In the interest of exploring the potential for purchasing a condo in NYC, I dug into Airbnb's datasets listings & reviews datasets for the last 4 years (2015-2019) to better understand:
- Overall Market (trends, average prices, segments)
- Potential Neighborhoods (which neighborhoods is best?)
- Configuration (how many bedrooms & bathrooms?)
- Rating Categories (which ones matter, how to do well)
This repo contains all the details of the CRISPR-DM analysis performed to generate key insights.
To run the scripts in the Jupyter notebooks, you will only require the Anaconda distribution of Python (v3.0+).
Notebooks
There are 5 notebooks that comprise this analysis:
- Airbnb NYC Data Exploration.ipynb: The bulk of our analysis
- Calendar - Booking Rate.ipynb: Data mining to generate the average monthly booking rates for each listing in 2018-2019.
- Alternative Models.ipynb: Work to test alternative modelling options (Lasso, Ridge, Decision Trees)
- Listings Time Series.ipynb: Time series plot of # of listings (NYC & by region).
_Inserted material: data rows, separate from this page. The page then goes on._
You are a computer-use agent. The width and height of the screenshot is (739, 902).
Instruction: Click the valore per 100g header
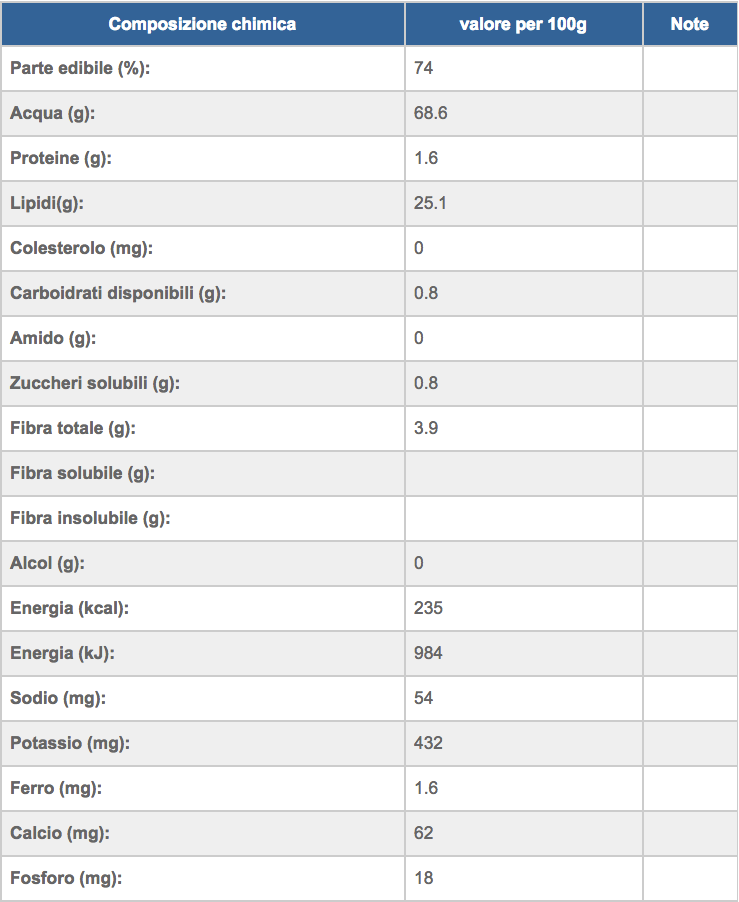tap(523, 24)
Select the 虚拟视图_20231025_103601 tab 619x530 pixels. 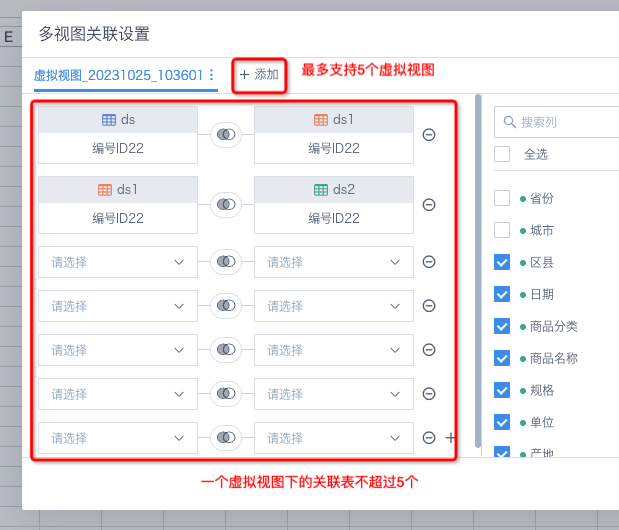click(x=118, y=75)
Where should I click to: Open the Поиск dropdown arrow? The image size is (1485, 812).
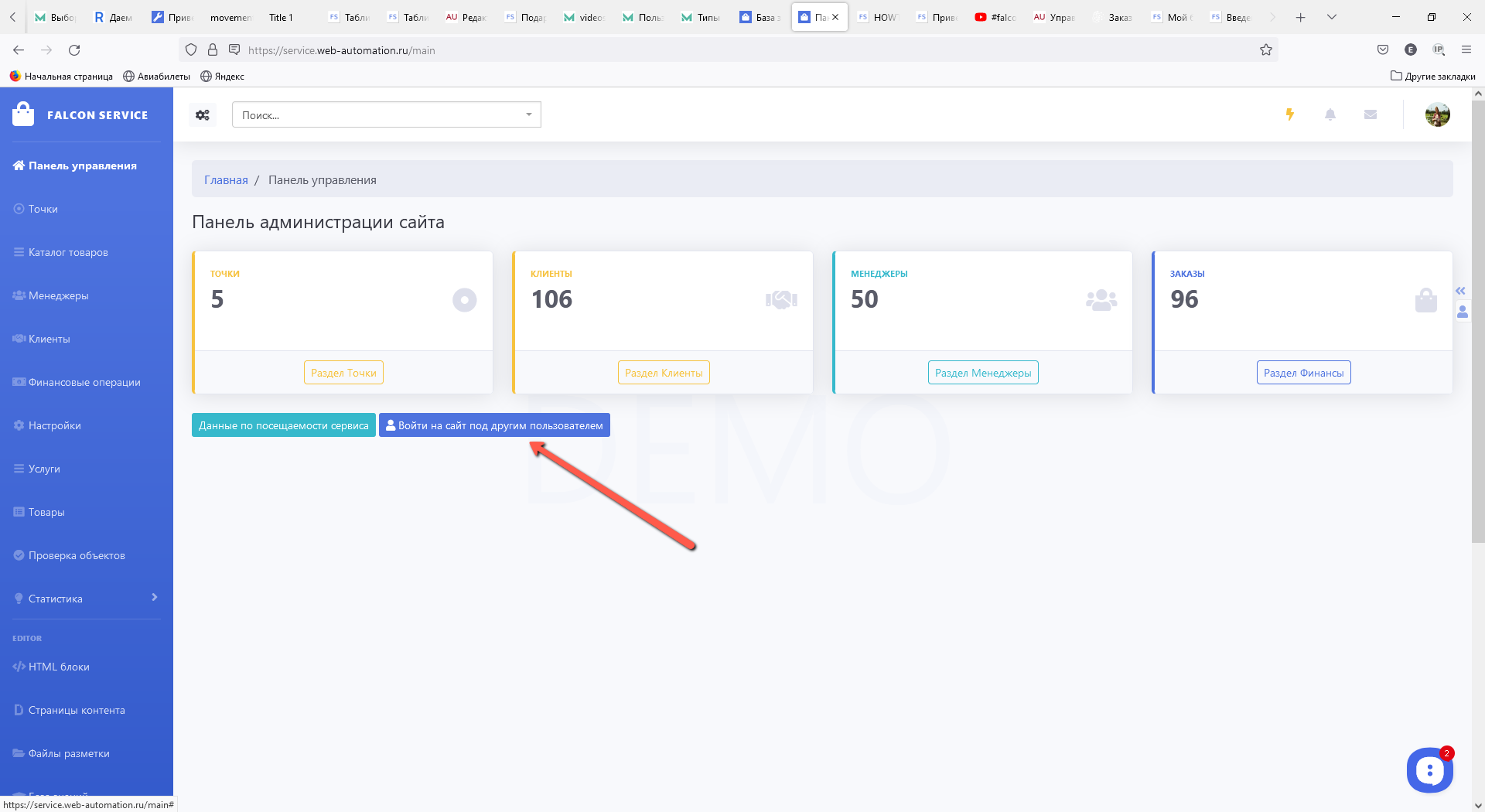529,114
- Reviews Time Series.ipynb: Time series plot of # of reviews (NYC & by region).
Output
In addition to the above notebooks, there also are a few key data files:
- mBookRates.csv: Monthly booking rates by listing, generated by Calendar - Booking Rate.ipynb
- model_X.csv: Variables for training & testing.
- model_y.csv: Parameters for training & testing.
A blog post that details the results & findings of this code can be found here.
Kudos to Inside Airbnb for the incredible data! Other than crediting Inside Airbnb for use of their NYC datasets, feel free to use the code as you like!